There's a potential alternative to streaming, though - succinct storage of XML in memory:
https://blog.startifact.com/posts/succinct/
I've built a succinct XML library named Xoz (not integrated into Xee yet):
The parsed in memory overhead goes down to 20% of the original XML text in my small experiments.
There's a lot of questions on how this functions in the real world, but this library also has very interesting properties like "jump to the descendant with this tag without going through intermediaries".
> I want to get XSLT 3.0 working properly first
May I ask why? I used to do a lot of XSLT in 2007-2012 and stuck with XSLT 2.0. I don't know what's in 3.0 as I've never actually tried it but I never felt there was some feature missing from 2.0 that prevented me to do something.

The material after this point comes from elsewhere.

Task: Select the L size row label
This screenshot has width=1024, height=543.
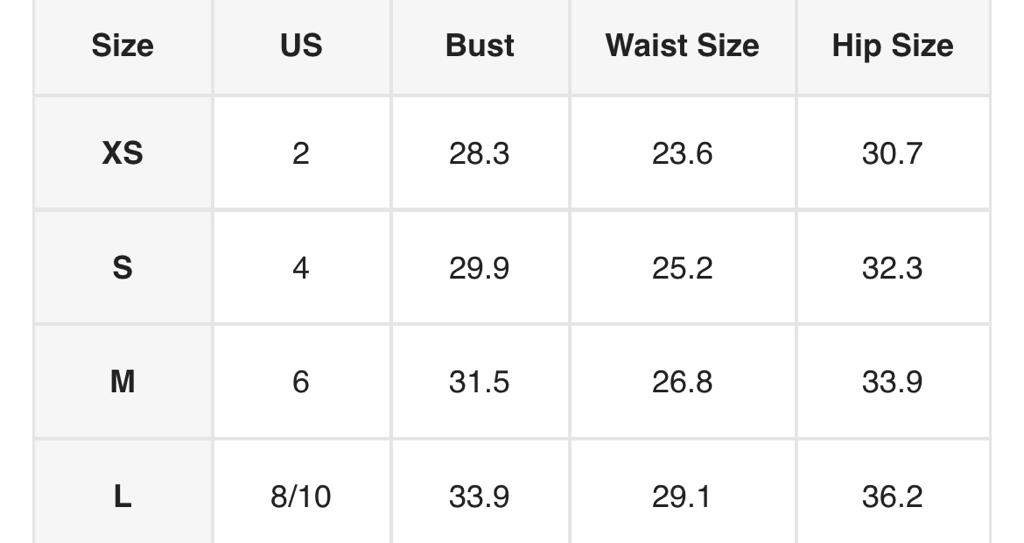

As for streaming, an intermediary step would be the ability to cut up a big XML file in smaller ones. A big XML document is almost always the concatenation of smaller files (that's certainly the case for Wikipedia for example). If one can output smaller files, transform each of them, and then reconstruct the initial big file without ever loading it in full in memory, that should cover a huge proportion of "streaming" needs.
XSLT has been a goal of this project from the start, as my customer uses it. XSLT 3.0 simply as that's the latest specification. What tooling do you use for XSLT 2.0?
Saxon's free version, which IIRC only implemented 2.0.
0.2x of the original size would certainly make big documents more accessible. I've heard of succinct storage, but not in the context of xml before, thanks for sharing!
I myself actually had no idea succinct data structures existed until last December , but then I found a paper that used them in the context of XML. Just to be clear: it's 120% of the original size; as it stands this library still uses more memory than the original document, just not a lot of overhead. Normal tree libraries, even if the tree is immutable, take a parent pointer, and a first child pointer and next and previous sibling pointers per node. Even though some nodes can be stored more compactly it does add up.
I suspect with the right FM-Index Xoz might be able to store huge documents in a smaller size than the original, but that's an experiment for the future.
Would you be able to parse it in a streaming fashion and just store the structure of the document in memory, with just offsets for all of the string locations, and then re-read those from disk as needed?
With modern SSDs and disk cache, that's likely enough to be plenty performant without having to store the whole document in memory at once.